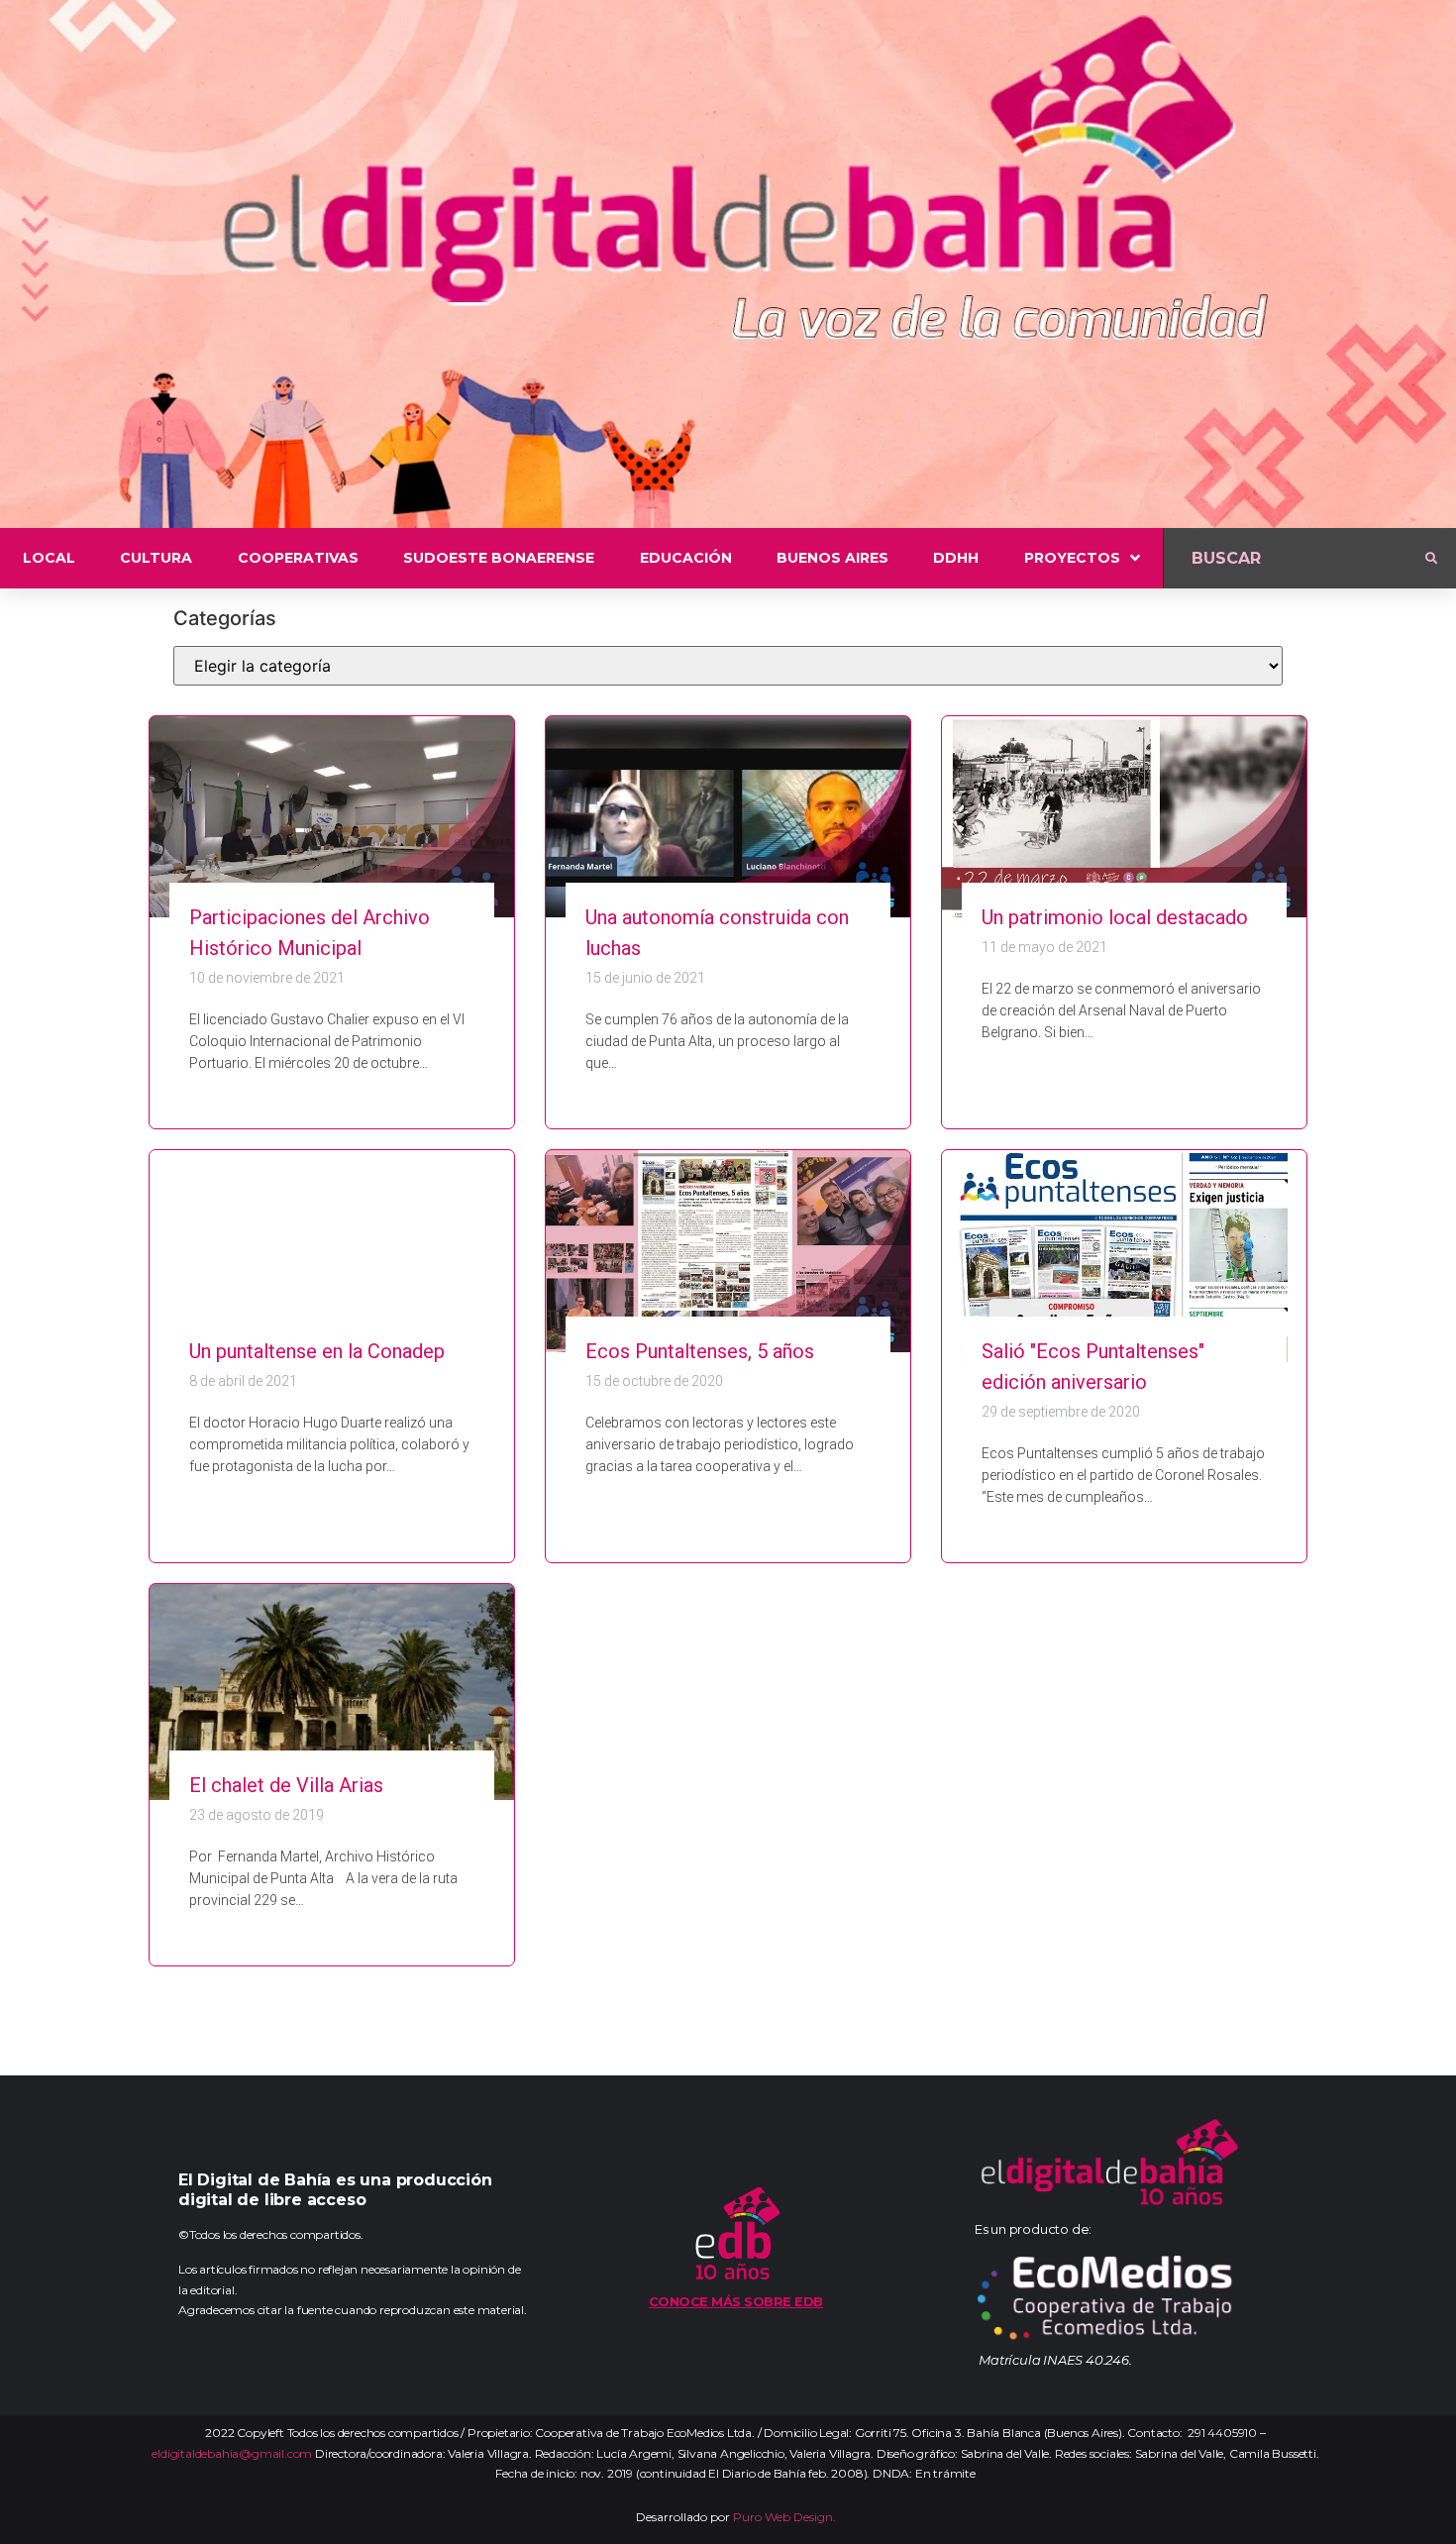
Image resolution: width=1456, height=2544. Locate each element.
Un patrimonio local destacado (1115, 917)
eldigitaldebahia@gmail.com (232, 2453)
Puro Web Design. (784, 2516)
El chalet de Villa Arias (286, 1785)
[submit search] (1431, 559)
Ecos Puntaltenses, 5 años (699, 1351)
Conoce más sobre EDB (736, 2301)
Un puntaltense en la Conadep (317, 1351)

==

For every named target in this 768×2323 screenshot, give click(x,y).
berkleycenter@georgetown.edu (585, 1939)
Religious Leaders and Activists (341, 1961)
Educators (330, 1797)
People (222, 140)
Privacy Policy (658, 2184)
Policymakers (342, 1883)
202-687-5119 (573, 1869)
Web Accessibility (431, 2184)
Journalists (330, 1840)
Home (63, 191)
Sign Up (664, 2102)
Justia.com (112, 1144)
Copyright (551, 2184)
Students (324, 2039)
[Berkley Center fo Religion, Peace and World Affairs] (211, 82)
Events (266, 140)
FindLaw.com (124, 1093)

=== DIRECTIONS ===
Look back at the entries above and repeat, unchanged, every line from the line holding "Students (324, 2039)" through the line holding "FindLaw.com (124, 1093)".

=== ANSWER FOR THE TASK ===
Students (324, 2039)
[Berkley Center fo Religion, Peace and World Affairs] (211, 82)
Events (266, 140)
FindLaw.com (124, 1093)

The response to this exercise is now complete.